As desirable educational reform, the CBSE initiated a system of student evaluation referred to as Comprehensive and Continuous Evaluation (CCE). It has already been implemented for classes 9 and 10, followed by classes 6–8 in the next phase and finally for the primary classes, 1 to 5. The CBSE has made recommendations for the primary classes, which will enable primary school children to enjoy learning in a stress-free environment and will dovetail CCE in the primary classes with the process in secondary school.

The CBSE suggests that schools desist from assessing the students on the basis of terminal examinations and move towards the continuous and comprehensive evaluation of the students.

To enable students to get used to this system, and because it is a more holistic method of student assessment, many schools are looking to introduce CCE at the primary level.

The objectives of CCE are two-fold. These objectives are:

  • Continuity in evaluation

  • Assessment of broad-based learning and behaviourial outcomes
The term continuous emphasises that the evaluation process is continuous and is spread across the span of an academic session.

The second term comprehensive indicates that the evaluation covers not only the scholastic, but also the co-scholastic and co-curricular aspects of student growth and development.

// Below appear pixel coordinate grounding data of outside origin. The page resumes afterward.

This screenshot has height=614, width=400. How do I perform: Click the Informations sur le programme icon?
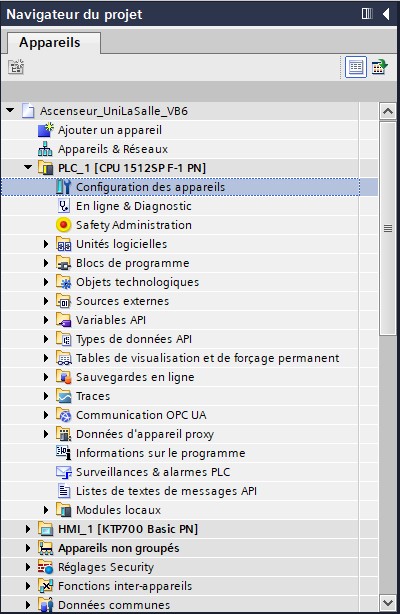[63, 453]
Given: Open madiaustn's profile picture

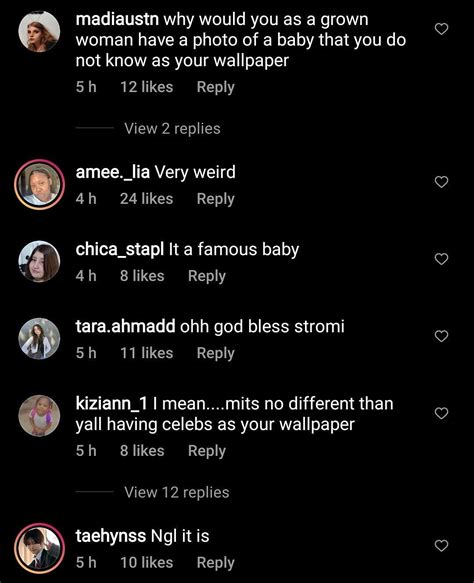Looking at the screenshot, I should pyautogui.click(x=39, y=31).
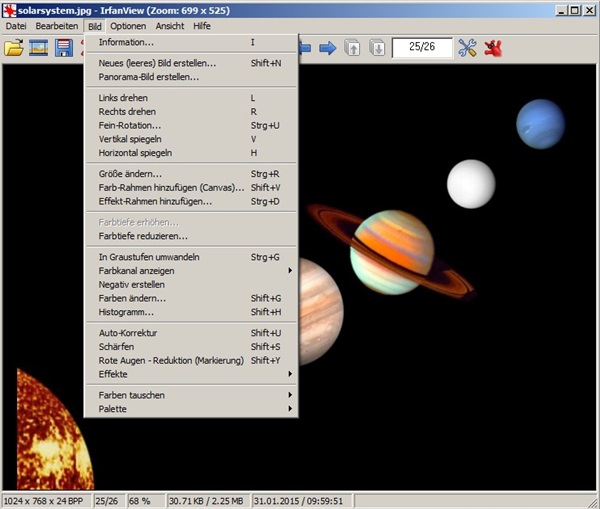600x509 pixels.
Task: Click the Save floppy disk icon
Action: pos(64,48)
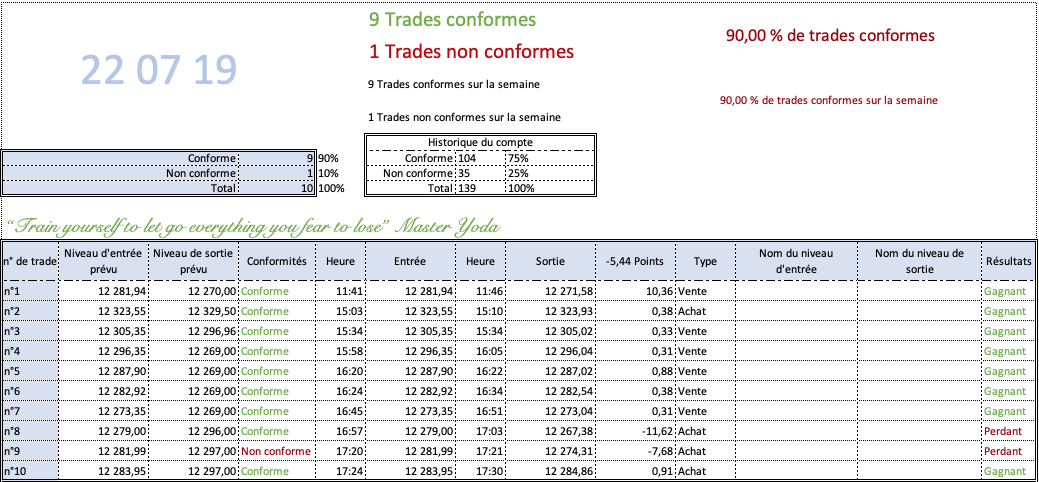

The Strengths of the CCE System
  • CCE focuses on the all round development of the personality of the child.
  • It uses a variety of assessment techniques to assess the progress of the child.
  • The assessment is aimed at diagnosing the problem areas in the child’s development.
  • CCE is child-centred as it considers each learner as unique and builds on the individual child’s abilities, progress and development.
  • It is school-centred as it is done entirely by the teachers, who are trusted and given complete responsibility for evaluating their student
Areas of Assessment
The CCE-based system of assessment is divided into three parts. After assessment, the students will be given grades and percentile rank instead of marks or percentages.

Part 1: Scholastic Areas

The assessment for the academic subjects is in the form of grades (on a 9-point scale) and percentile rank.
The year is divided into two terms: Term 1 from April to September and Term 2 from October to March. Each term has two formative and one summative assessment. So in a year there are 4 formative assessments and 2 summative assessments. Each formative assessment is given a weight of 10% each. So the total weight given to formative assessments in a year is 40%. The weight for each summative assessment is 30% , so that is a total of 60% for summative assessments.
Measurement of Scholastic Achievement  
Part 2: Co-scholastic Areas

This assesses 4 areas: Life skills, Work Education, Visual and Performing Arts and Attitudes and Values on a 5-point grading scale.

Part 3: Co-curricular Areas

This part covers co-curricular activities such as participation in literary, scientific, aesthetic and club activities, and health and physical education.
Assessments in April, May, July, August, October, November, December, January, February are to be formative in nature and those at the end of September and March, summative.